[Problem details] Beginning with the line in which "The width and height of the screenshot is (173, 132)." appears, transcribe each line word for word until the records end. Do not include pictures.
----
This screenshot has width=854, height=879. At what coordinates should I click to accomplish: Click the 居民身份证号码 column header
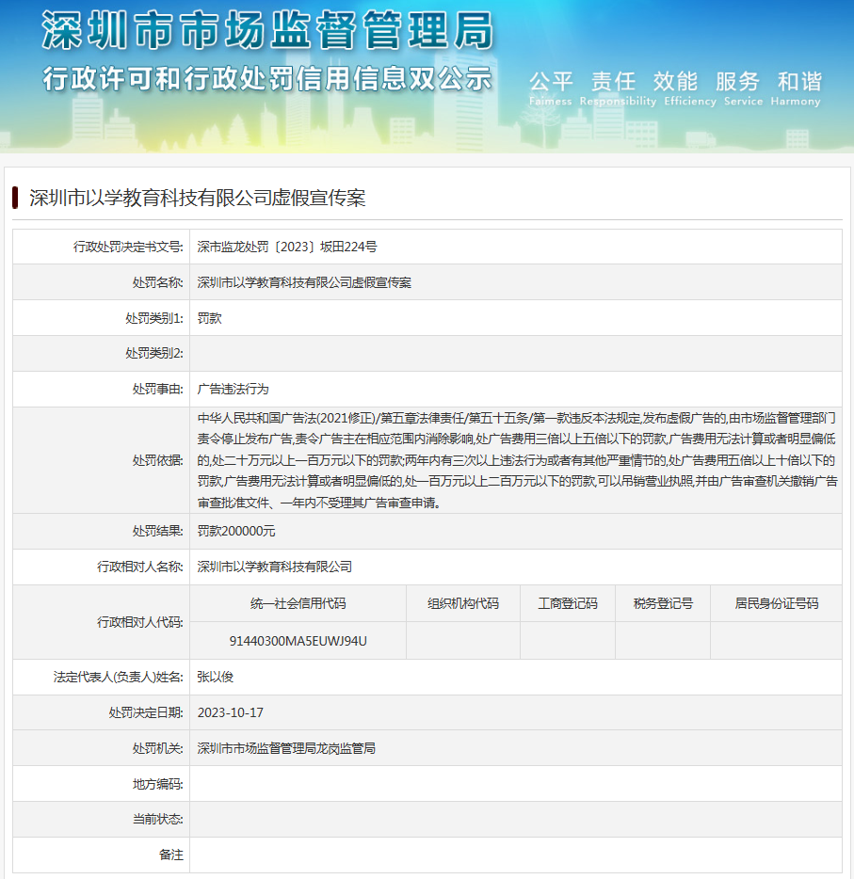pyautogui.click(x=776, y=604)

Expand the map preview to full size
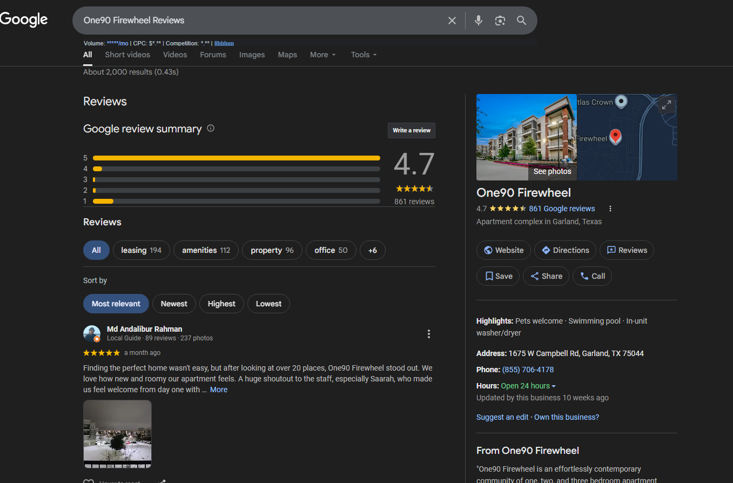[667, 105]
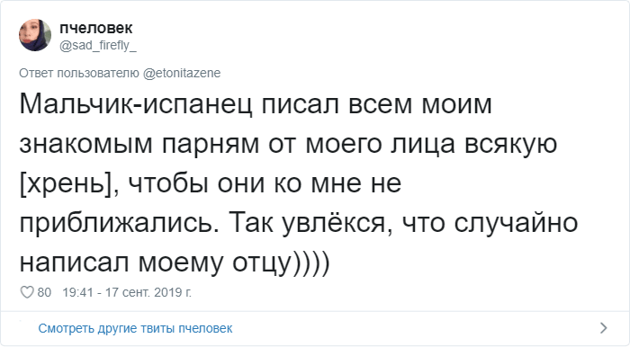Select the like count 80
Viewport: 630px width, 347px height.
pos(44,292)
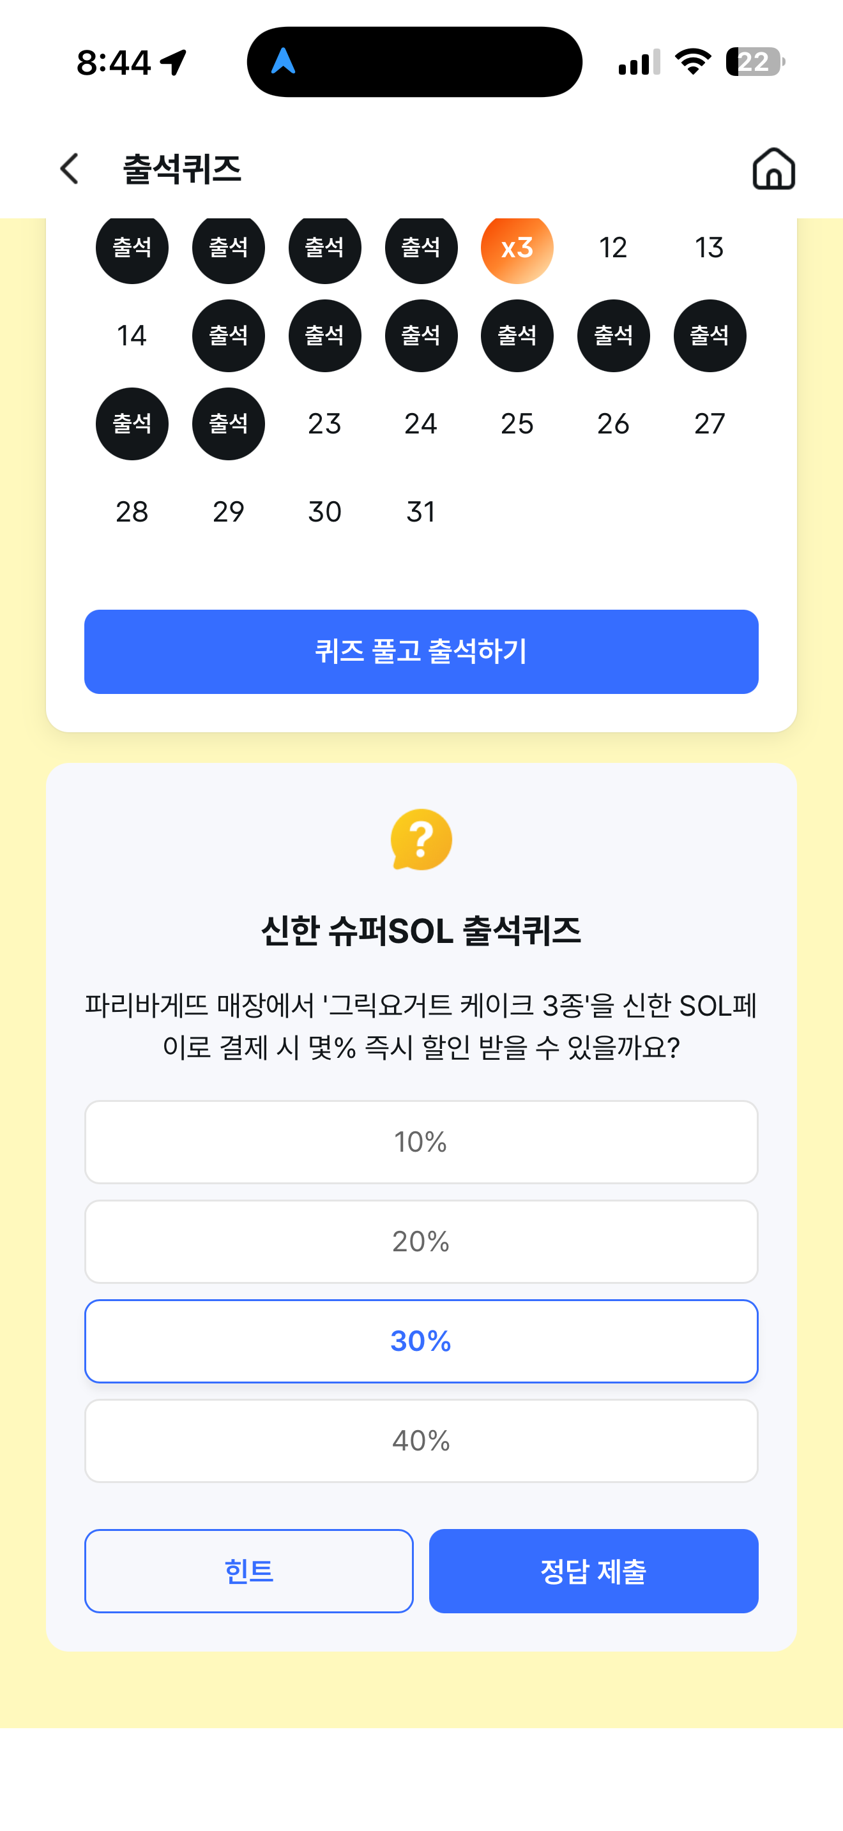Open the home icon in header
The width and height of the screenshot is (843, 1831).
773,169
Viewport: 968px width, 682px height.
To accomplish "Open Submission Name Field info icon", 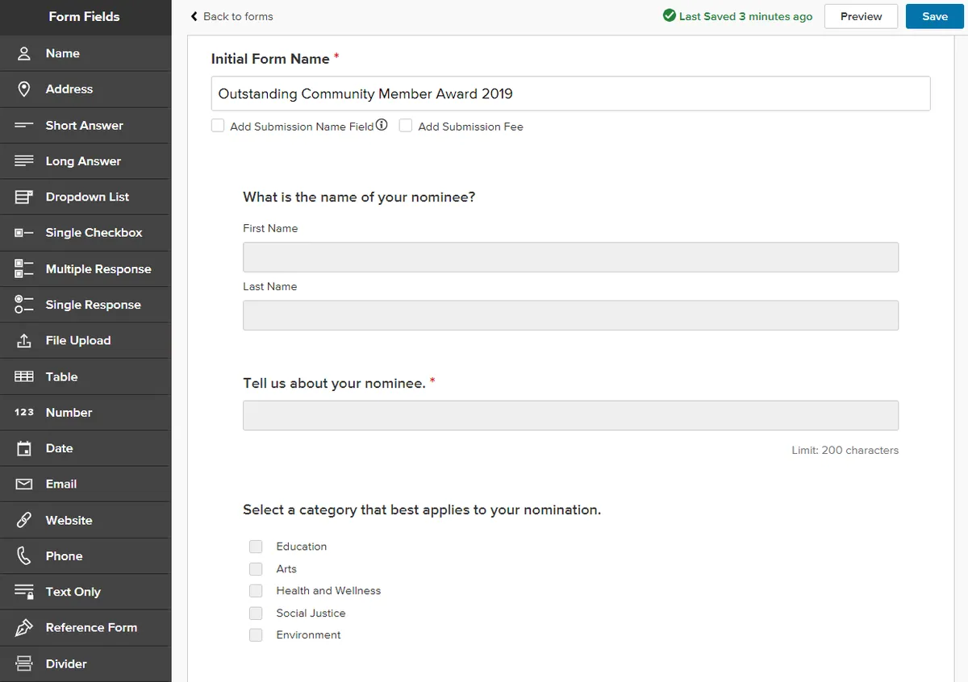I will [x=382, y=125].
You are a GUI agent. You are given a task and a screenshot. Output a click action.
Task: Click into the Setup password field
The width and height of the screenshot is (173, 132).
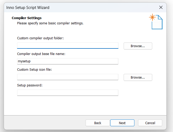(68, 93)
----
[Result below]
The width and height of the screenshot is (173, 132).
(68, 93)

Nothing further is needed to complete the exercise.